Énoncé 1:
Selon le texte cité, qu'adorait Mme de Staël ?

########################################

Les beaux jours, — ou à peu près, — sont enfin arrivés, et la joie est revenue à nos établissements d'été, qui ne vivent que des rayons du soleil, ou, pour parler avec plus de justice, que des rayons de la lune. Bien que chacun ait, par le temps qui court, vingt-cinq mille francs de rente, chacun n'a pas une terre, un château, et l'émigration, soi-disant générale, à bien des exceptions ; nous avons les condamnés volontaires au Paris perpétuel pour qui la vraie campagne serait un exil ; aussi ces heureux forçats préfèrent-ils les ennuis de la capitale, aux plaisirs champêtres, ou réputés tels, que l'on trouve hors-Barrières : ayons le courage d'avouer que nous sommes de ce nombre. — En province même, quand les beaux jours arrivent, où va-t-on ? Sous le moindre prétexte on part pour Paris, on vient respirer l'air de nos boulevards, la fraîcheur de nos Champs-Élysées, l'enchantement des bois de Boulogne et de Vincennes, — et on se complaît à cette vie agitée, à ce bruit intelligent, à ces mille distractions qui valent bien, et mieux, que le monotone repos de la villégiature. — Mme de Staël adorait les ruisseaux de la rue du Bac ; M. Auber, dont l'imagination est si jeune, consentirait à peine à passer une journée entière à quelques lieues de Paris ; et un de nos plus célèbres philosophes va, répétant tout haut que c'est perdre son temps que « de le dépenser à la campagne. » Notez bien qu'on appelle philosophe : « Un homme sage, qui mène une vie tranquille et retirée. » — On peut donc trouver la sagesse et la tranquillité au milieu de Paris. Qui en douterait ?...

########################################

Énoncé 2:
Exprimez les cinq entrées ci-dessous sous forme de CSV à deux colonnes, « consigne » et « réponse », avec une ligne par entrée. Placez chaque valeur dans un seul champ entre guillemets en remplaçant les sauts de ligne par des espaces, et laissez les images de côté.

########################################

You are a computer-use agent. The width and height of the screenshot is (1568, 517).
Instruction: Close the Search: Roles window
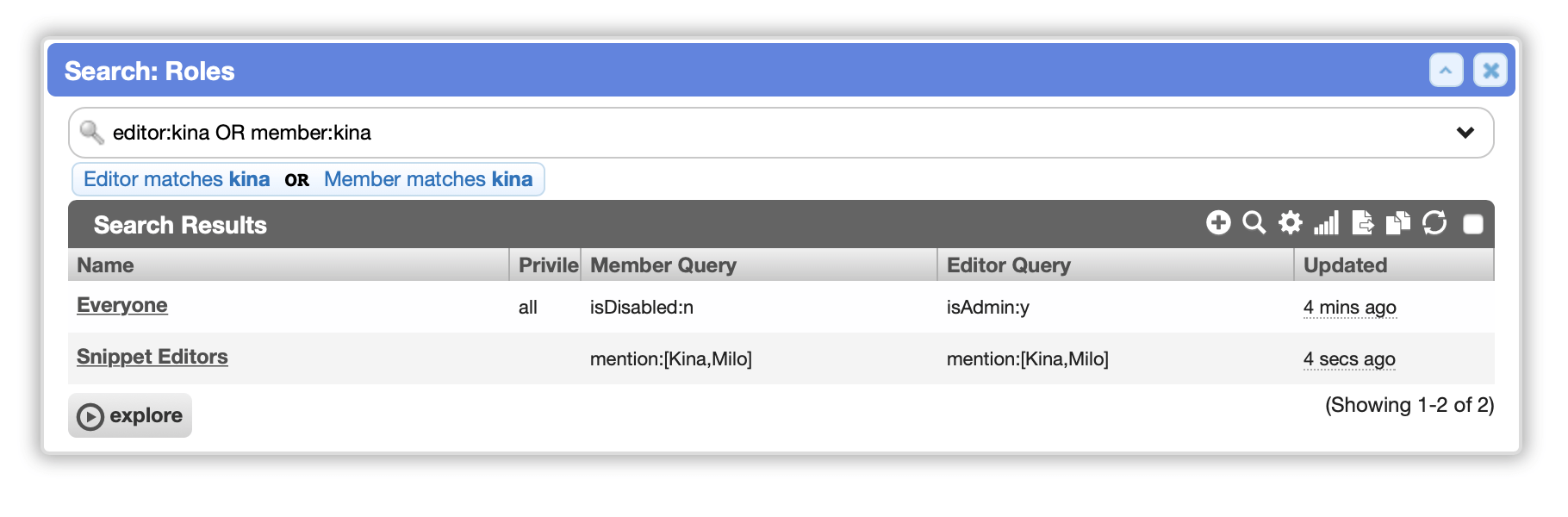[x=1490, y=70]
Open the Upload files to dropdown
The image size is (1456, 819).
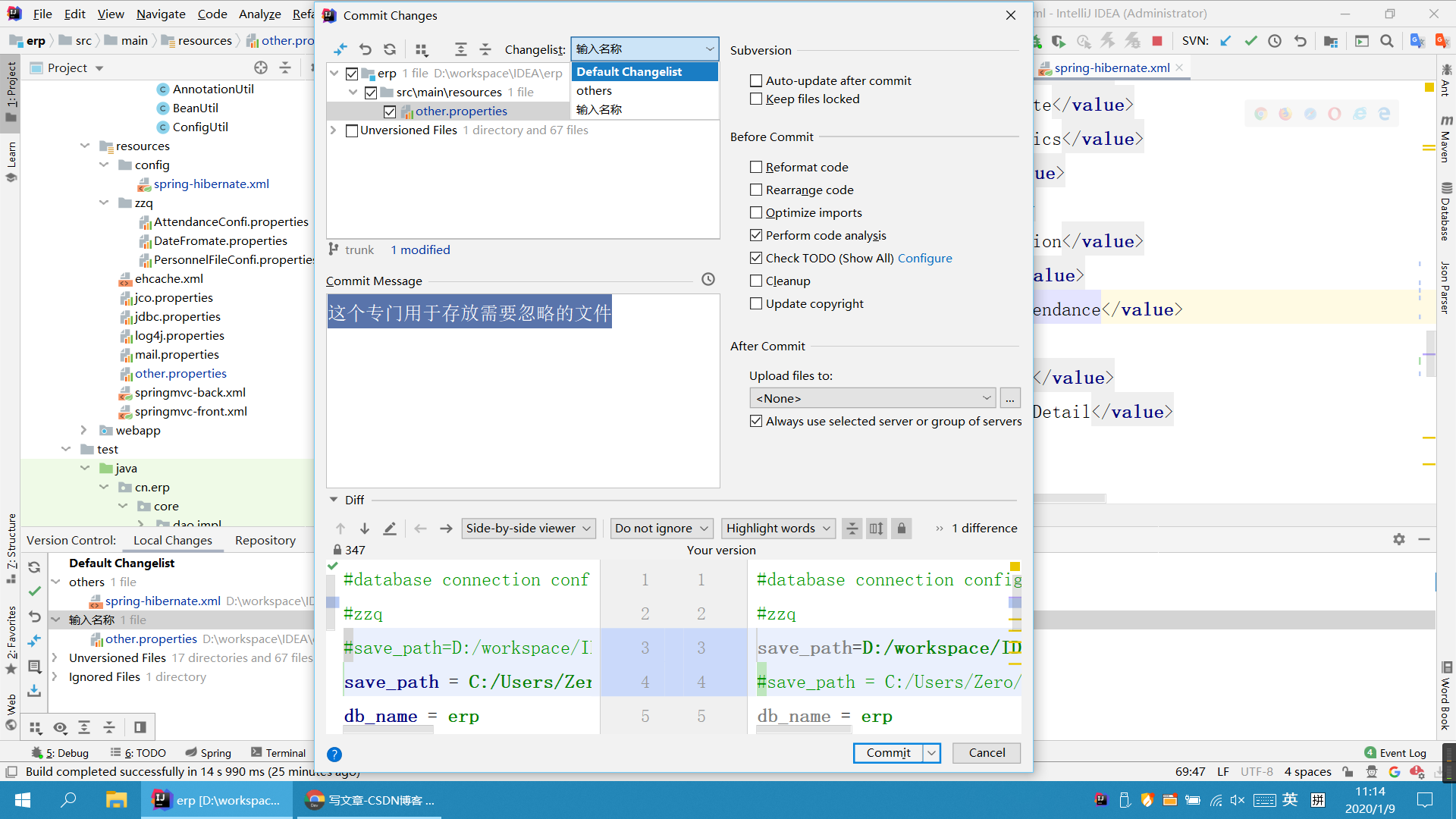click(873, 398)
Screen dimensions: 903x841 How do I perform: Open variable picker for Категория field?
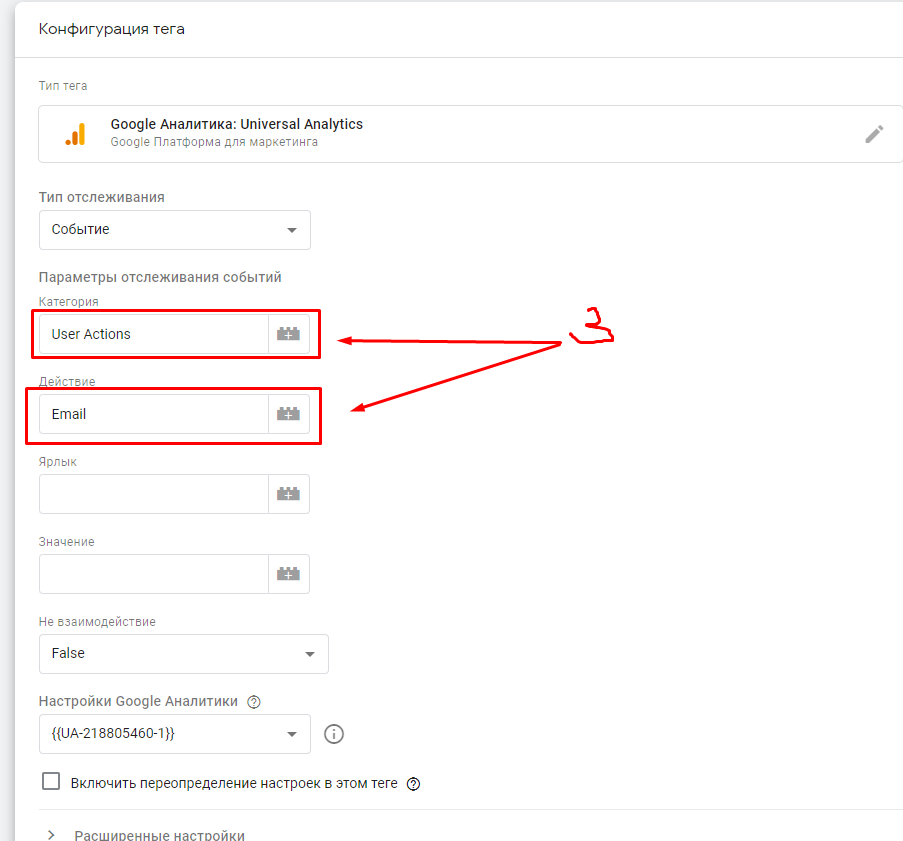pyautogui.click(x=289, y=334)
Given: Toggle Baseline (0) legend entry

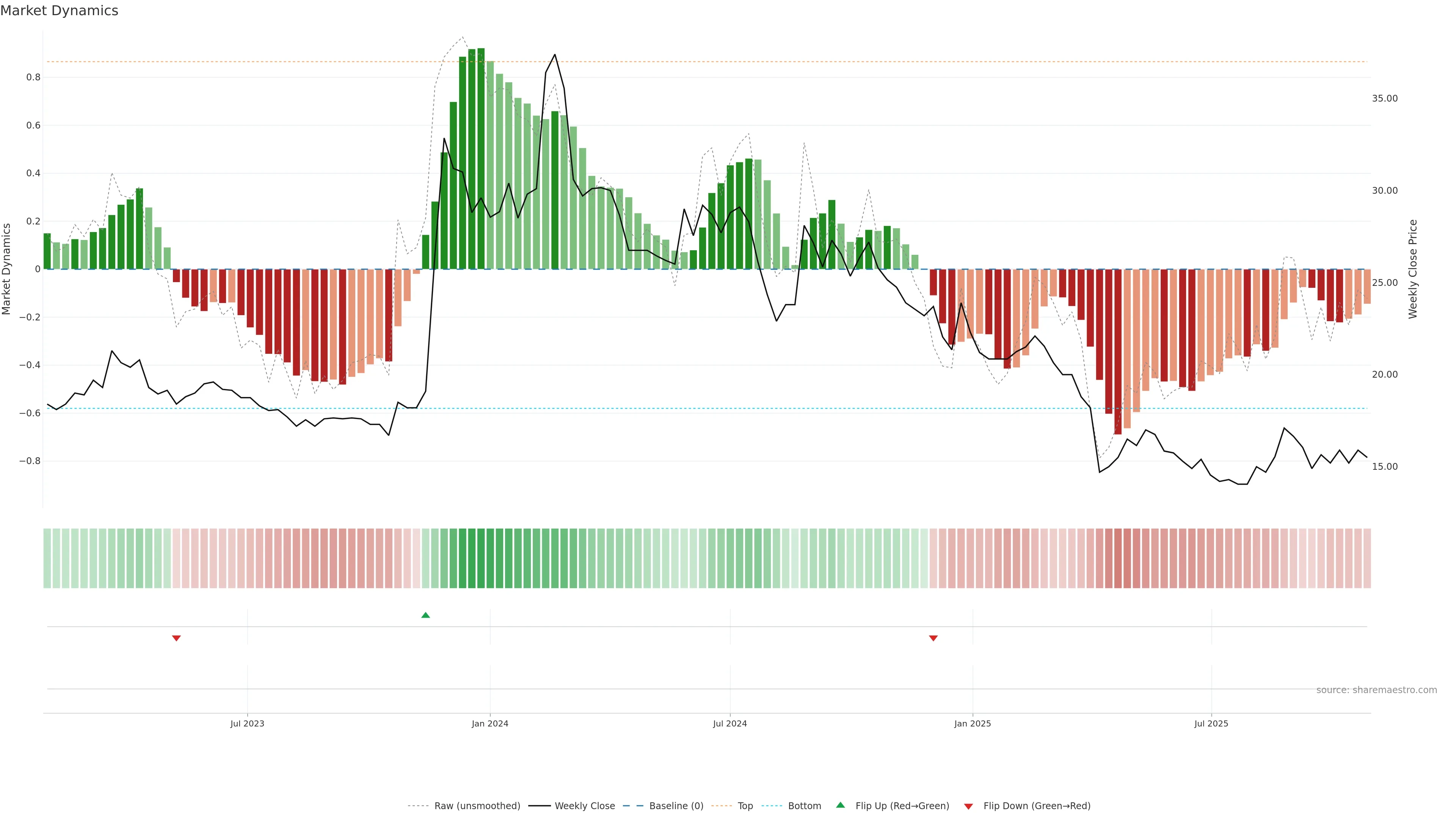Looking at the screenshot, I should pos(675,805).
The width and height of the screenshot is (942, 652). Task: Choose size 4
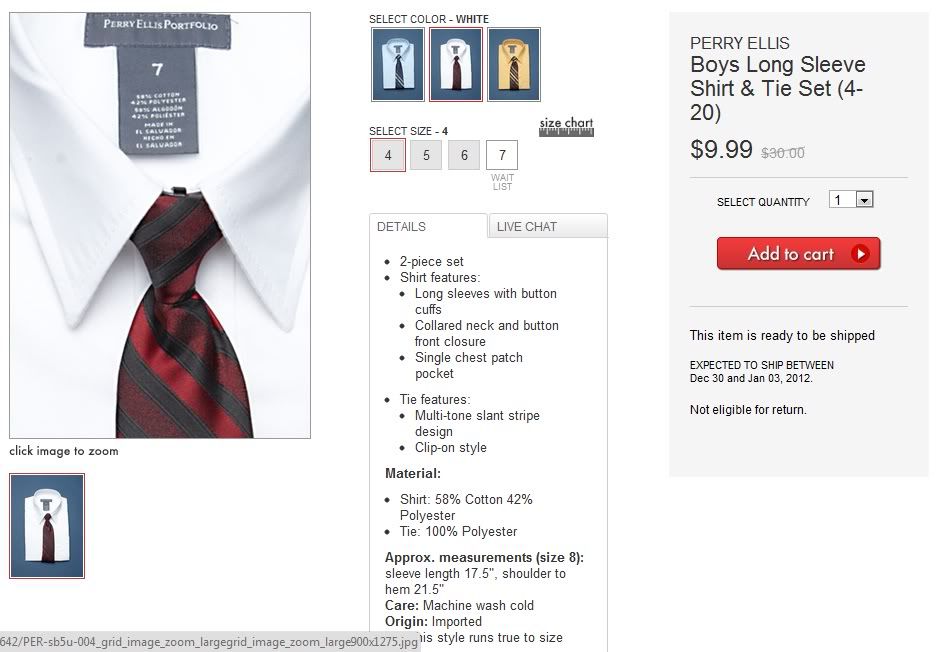coord(387,155)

########################################

Solution complète 1:
Les ruisseaux de la rue du Bac.

Solution complète 2:
consigne,réponse
"You are a computer-use agent. The width and height of the screenshot is (1568, 517). Instruction: Close the Search: Roles window","[x=1490, y=70]"
"Open the Upload files to dropdown The image size is (1456, 819).","click(873, 398)"
"Screen dimensions: 903x841 How do I perform: Open variable picker for Категория field?","pyautogui.click(x=289, y=334)"
"Given: Toggle Baseline (0) legend entry","Looking at the screenshot, I should pos(675,805)."
"The width and height of the screenshot is (942, 652). Task: Choose size 4","coord(387,155)"